** Task data **
## begin

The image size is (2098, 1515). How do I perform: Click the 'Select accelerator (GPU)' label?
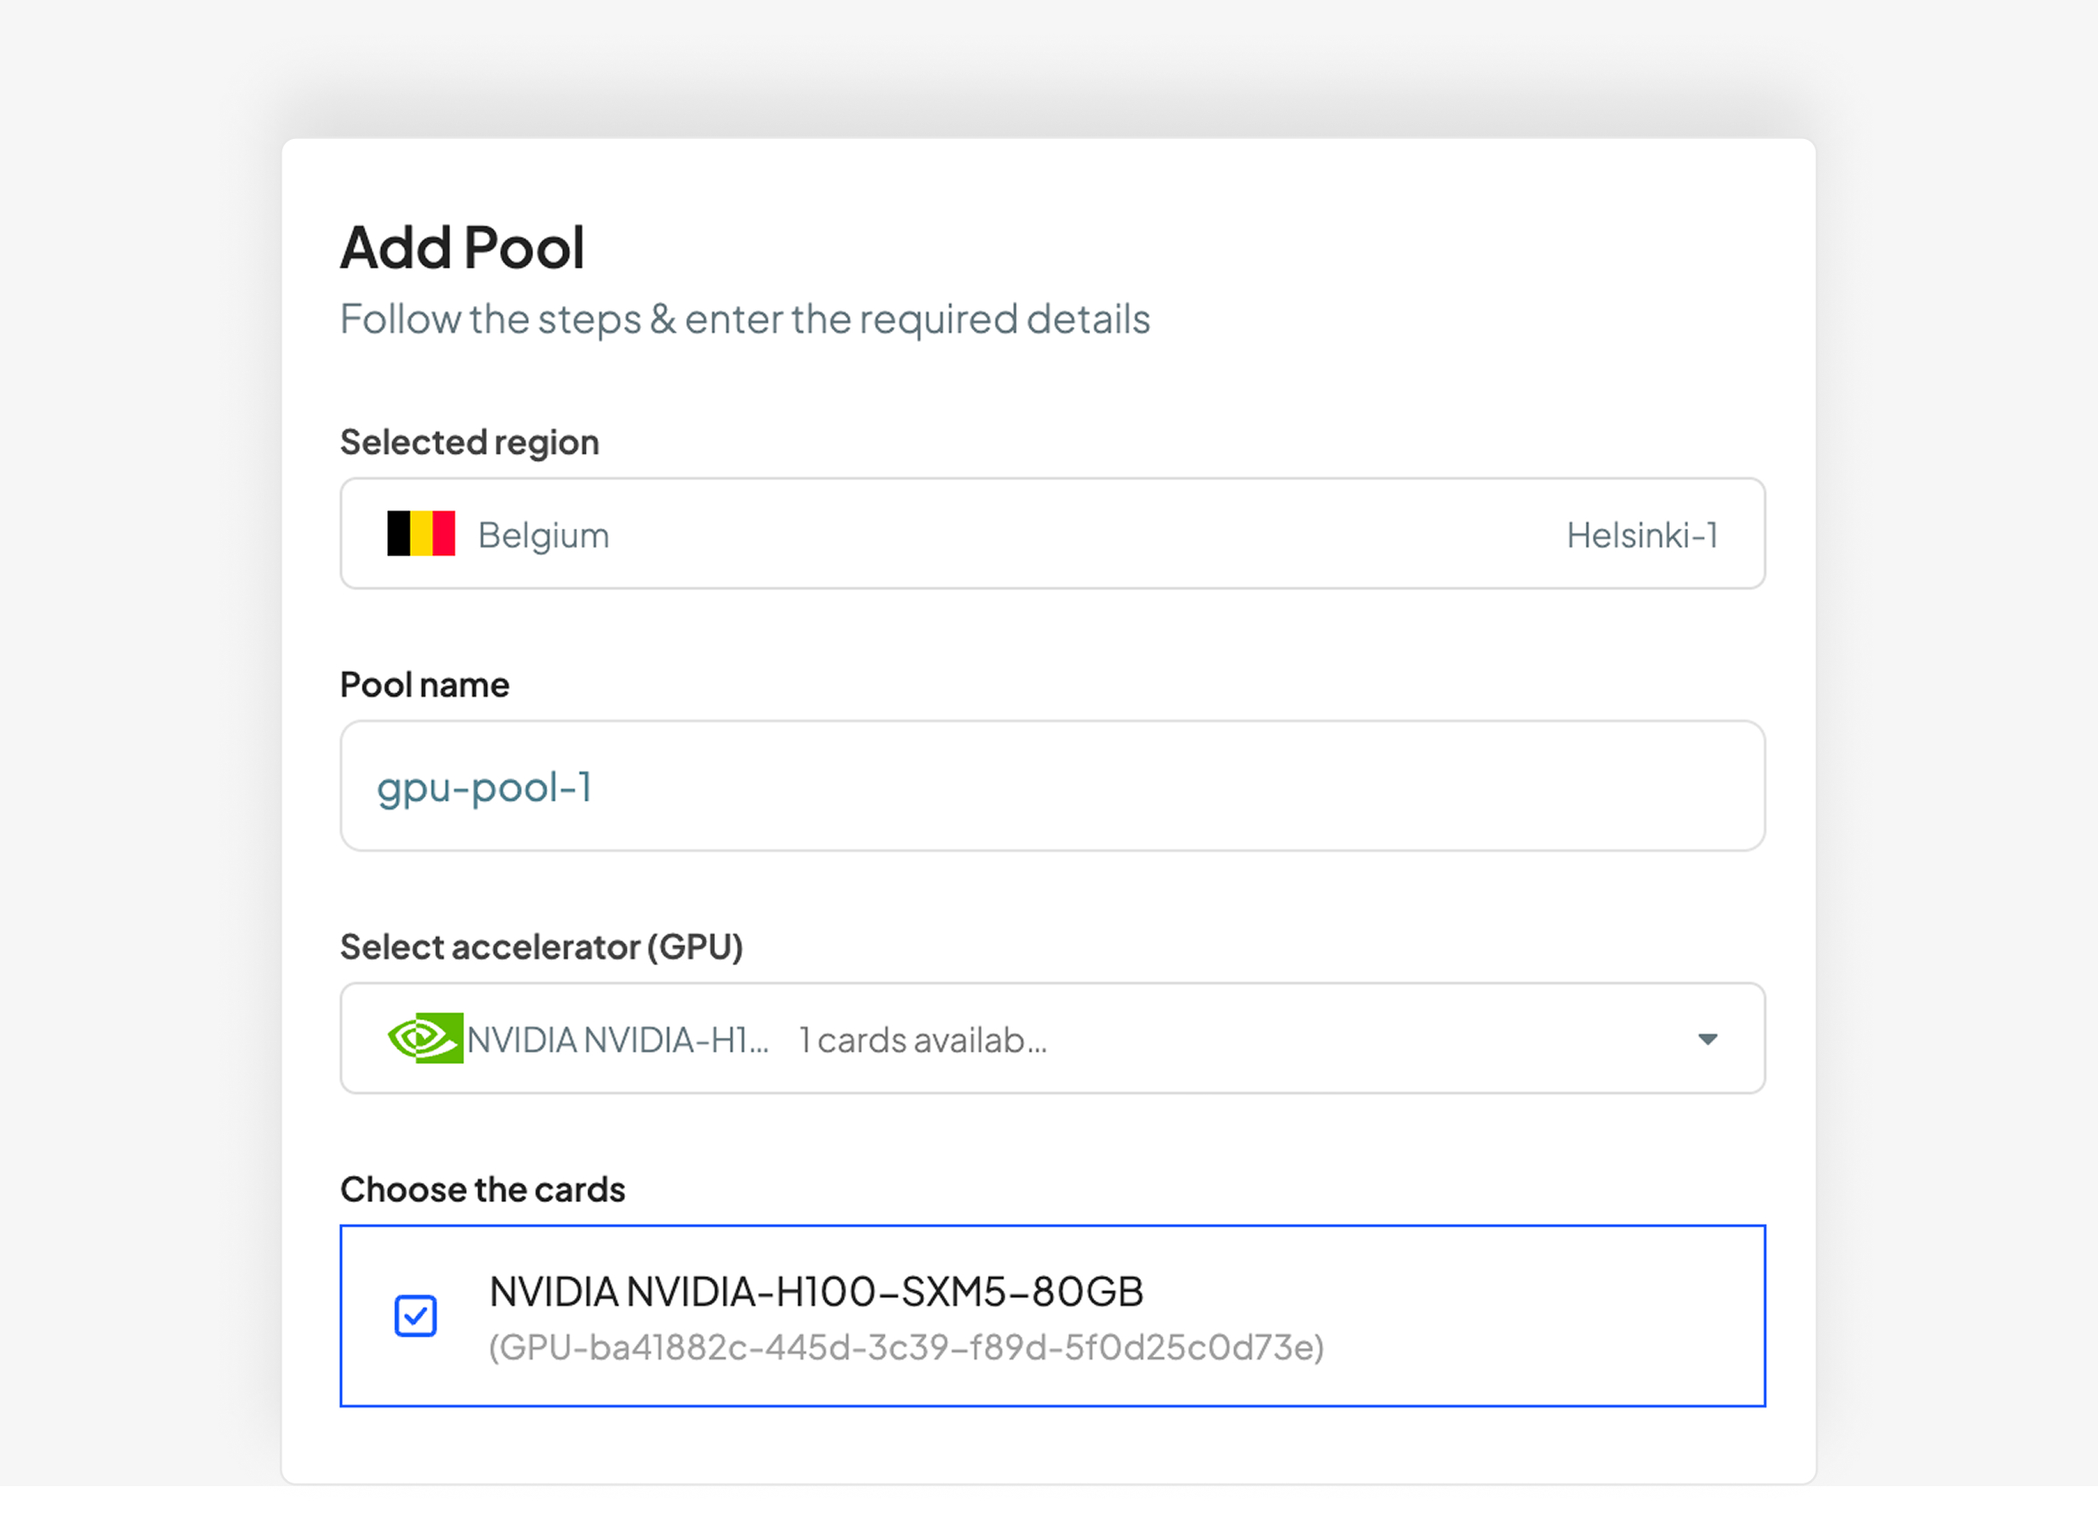[x=542, y=947]
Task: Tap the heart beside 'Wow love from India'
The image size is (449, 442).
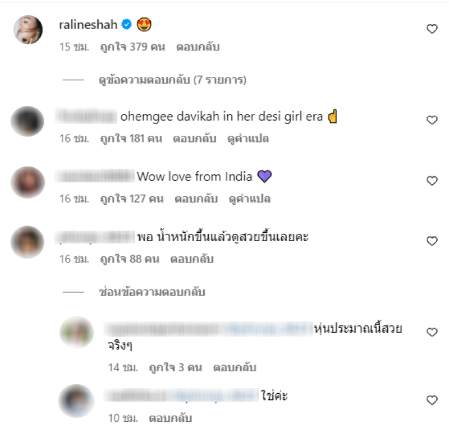Action: [432, 181]
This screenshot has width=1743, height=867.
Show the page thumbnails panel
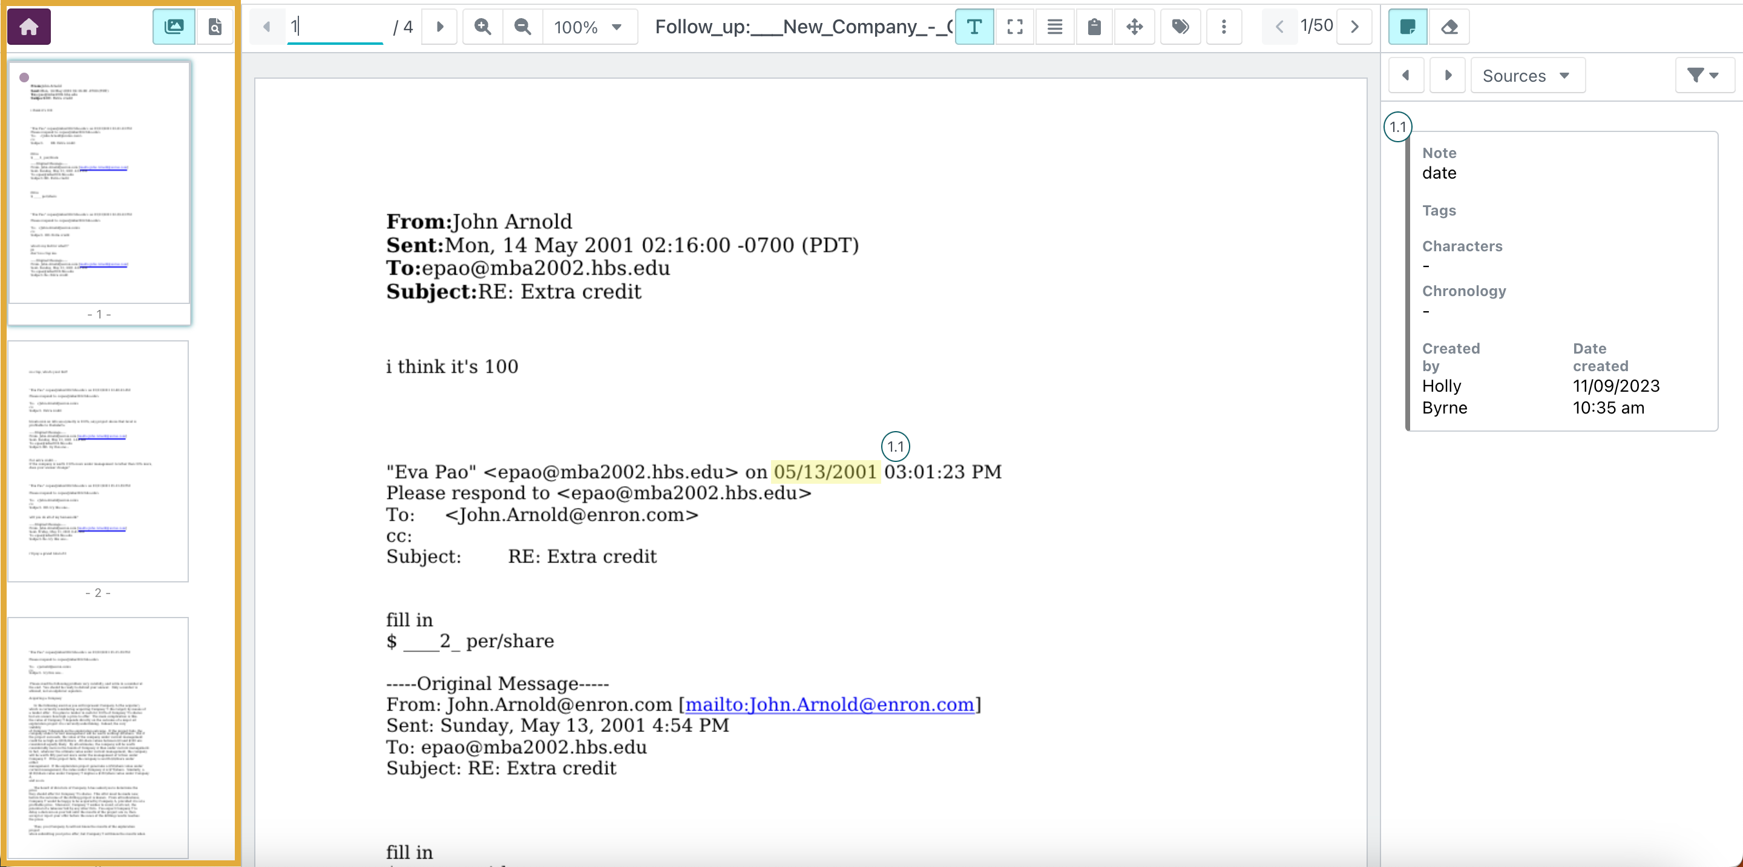point(174,27)
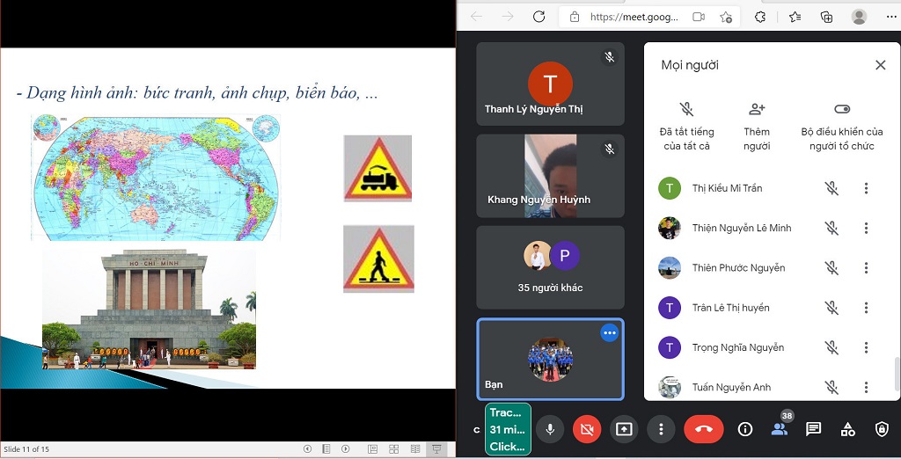Mute everyone with "Đã tắt tiếng của tất cả"

[686, 110]
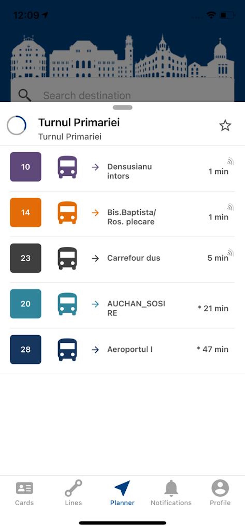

## end

** To do **
Can you rewrite all the items above as a numbered list, skipping blank lines and leaving out the pictures?

** Response to this exercise **
1. The image size is (2098, 1515). How do I perform: Click the 'Select accelerator (GPU)' label?
2. [x=542, y=947]
3. Task: Tap the heart beside 'Wow love from India'
4. The image size is (449, 442).
5. Action: [432, 181]
6. This screenshot has width=1743, height=867.
7. Show the page thumbnails panel
8. point(174,27)
9. Mute everyone with "Đã tắt tiếng của tất cả"
10. [686, 110]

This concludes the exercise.